The following coEoquy took place between the defendants’ attorney and Zangan:

“ [Defendants’ Counsel]: Now, but you also said that [Lawrence DiStefano] had specific duties as trustee as defined in that trust; is that correct?”
“[The Witness]: Correct.
“[Defendants’ Counsel]: And generally, and you don’t have to read them all, but what are those duties as trustee?
“[The Witness]: His primary duty was to make sure that his mother received funds sufficient to take care of her during her lifetime.
“[Defendants’ Counsel]: Okay, Okay. And I think you said that — I think *844you testified that if that had been discussed with her, then you wouldn’t have a problem with [Lawrence] DiStefano being both the trustee and the remainderman or remainderperson; is that correct?
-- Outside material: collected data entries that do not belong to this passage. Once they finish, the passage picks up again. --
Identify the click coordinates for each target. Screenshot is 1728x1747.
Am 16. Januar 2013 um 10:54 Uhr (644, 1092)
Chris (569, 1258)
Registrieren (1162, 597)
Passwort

“[The Witness]: I believe I said that if she — if he discussed it and she understood the risks that were inherent in it, then it’s her decision to do that.
“ [Defendants’ Counsel]: Okay. And, as a matter of fact, if it had been talked about with her, then you wouldn’t have a problem with it; is that correct?
“[The Witness]: If she fully understood what she was doing and that the conflict existed that her son could take the moneys, that she was — her moneys and use them for his benefit and not hers and she accepted that, that’s her risk.”

Although not explicitly framed as such, the claim is an attack on the jury charge, and this court will address it as such.